-- What you should do --
Would you copy out the following entries exactly, without any of the pictures?
---*---
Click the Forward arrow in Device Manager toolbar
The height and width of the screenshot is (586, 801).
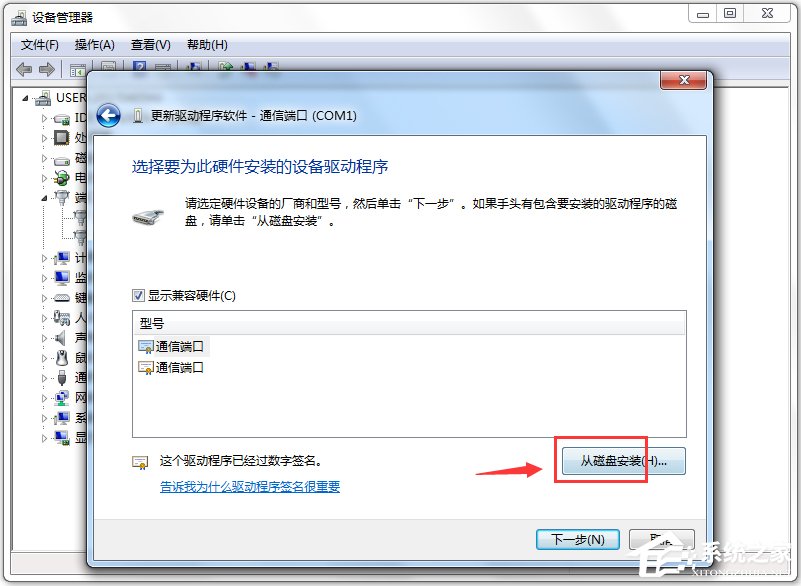pos(46,69)
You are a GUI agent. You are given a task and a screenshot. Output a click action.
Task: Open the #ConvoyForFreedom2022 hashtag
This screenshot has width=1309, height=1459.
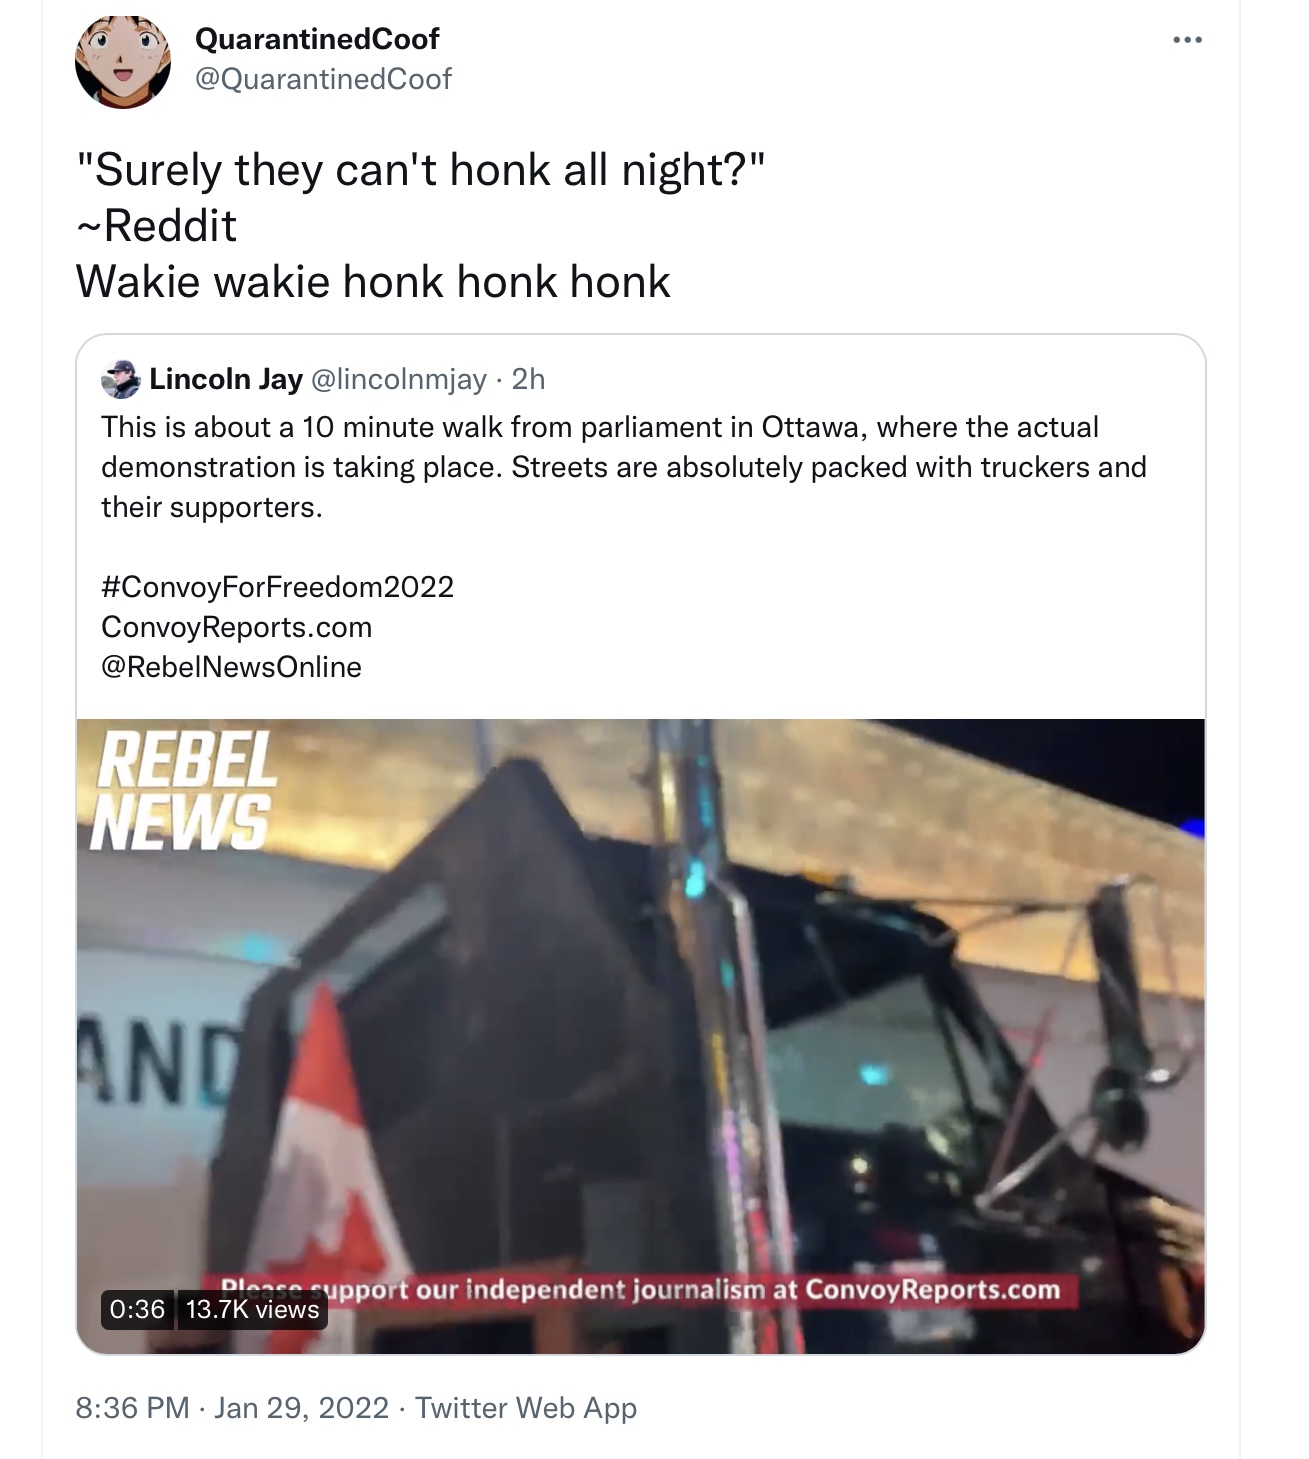coord(278,587)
---*---
-- Written answer --
Click the Forward arrow in Device Manager toolbar
The height and width of the screenshot is (586, 801).
pos(46,69)
You are a GUI agent. You are given a task and a screenshot. Output a click action.
Task: Open the #ConvoyForFreedom2022 hashtag
This screenshot has width=1309, height=1459.
coord(278,587)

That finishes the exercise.